++++ Data to use

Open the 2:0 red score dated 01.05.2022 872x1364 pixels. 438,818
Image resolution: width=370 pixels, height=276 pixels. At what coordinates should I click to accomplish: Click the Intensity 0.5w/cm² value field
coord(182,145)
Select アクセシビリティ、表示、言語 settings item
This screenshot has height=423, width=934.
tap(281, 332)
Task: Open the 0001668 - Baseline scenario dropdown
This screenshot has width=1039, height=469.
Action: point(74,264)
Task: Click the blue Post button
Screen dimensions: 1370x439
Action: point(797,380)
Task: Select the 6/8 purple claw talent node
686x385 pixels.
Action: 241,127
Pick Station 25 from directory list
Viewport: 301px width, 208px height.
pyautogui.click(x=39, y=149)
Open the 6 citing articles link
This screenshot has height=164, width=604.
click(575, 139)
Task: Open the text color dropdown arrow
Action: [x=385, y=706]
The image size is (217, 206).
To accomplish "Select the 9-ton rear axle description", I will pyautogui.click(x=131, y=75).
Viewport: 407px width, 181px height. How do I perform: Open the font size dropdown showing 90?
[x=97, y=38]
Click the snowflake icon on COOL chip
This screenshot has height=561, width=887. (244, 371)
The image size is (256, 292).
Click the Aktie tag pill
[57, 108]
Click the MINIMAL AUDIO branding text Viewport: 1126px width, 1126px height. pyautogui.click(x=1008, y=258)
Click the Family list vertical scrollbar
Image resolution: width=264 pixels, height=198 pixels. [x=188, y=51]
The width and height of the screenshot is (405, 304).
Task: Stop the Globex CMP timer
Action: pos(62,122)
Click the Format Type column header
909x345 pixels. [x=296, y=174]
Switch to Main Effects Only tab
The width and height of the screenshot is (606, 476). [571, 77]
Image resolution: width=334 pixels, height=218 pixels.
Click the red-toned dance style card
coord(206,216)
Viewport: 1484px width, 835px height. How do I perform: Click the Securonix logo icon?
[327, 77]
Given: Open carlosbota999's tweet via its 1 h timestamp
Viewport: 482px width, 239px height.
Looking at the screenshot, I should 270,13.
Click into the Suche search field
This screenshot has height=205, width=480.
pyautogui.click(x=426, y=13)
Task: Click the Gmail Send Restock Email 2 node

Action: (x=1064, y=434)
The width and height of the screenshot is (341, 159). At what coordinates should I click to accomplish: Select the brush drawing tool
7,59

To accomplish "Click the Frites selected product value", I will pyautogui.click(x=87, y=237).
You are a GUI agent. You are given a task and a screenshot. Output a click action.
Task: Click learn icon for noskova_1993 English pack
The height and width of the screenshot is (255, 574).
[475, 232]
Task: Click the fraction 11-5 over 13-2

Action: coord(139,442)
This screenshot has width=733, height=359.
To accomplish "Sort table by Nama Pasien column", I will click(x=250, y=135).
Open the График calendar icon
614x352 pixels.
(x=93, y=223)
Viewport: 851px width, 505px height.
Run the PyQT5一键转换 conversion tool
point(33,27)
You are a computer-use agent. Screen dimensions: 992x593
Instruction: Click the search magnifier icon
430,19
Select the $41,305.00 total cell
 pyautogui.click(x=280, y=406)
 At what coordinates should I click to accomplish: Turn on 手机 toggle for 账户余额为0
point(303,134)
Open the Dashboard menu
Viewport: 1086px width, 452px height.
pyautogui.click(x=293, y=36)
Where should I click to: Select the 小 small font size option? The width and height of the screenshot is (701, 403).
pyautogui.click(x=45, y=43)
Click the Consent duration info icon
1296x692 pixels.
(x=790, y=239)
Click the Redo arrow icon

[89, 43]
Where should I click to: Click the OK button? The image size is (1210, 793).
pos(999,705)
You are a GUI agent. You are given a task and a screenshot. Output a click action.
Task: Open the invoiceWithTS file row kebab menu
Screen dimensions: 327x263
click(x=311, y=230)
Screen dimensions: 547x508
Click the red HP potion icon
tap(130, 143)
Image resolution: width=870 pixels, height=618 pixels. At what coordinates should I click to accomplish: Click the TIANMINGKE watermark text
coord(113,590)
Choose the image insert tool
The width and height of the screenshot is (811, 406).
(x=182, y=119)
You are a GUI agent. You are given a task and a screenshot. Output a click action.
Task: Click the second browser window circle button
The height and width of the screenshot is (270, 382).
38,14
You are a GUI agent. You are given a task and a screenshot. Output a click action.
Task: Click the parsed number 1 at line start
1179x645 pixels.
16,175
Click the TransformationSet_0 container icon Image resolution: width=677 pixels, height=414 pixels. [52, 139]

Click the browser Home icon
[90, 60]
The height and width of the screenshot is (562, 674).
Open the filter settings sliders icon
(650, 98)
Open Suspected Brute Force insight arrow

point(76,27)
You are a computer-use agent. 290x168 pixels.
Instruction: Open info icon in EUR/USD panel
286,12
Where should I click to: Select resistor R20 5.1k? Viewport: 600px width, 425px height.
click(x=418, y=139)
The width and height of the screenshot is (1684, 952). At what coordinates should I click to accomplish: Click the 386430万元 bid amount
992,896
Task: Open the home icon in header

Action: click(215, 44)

++++++++

What you are asked to do
Whenever a line of the data includes "menu", copy that line.

Solution for this task
Open the Dashboard menu
Task: Open the invoiceWithTS file row kebab menu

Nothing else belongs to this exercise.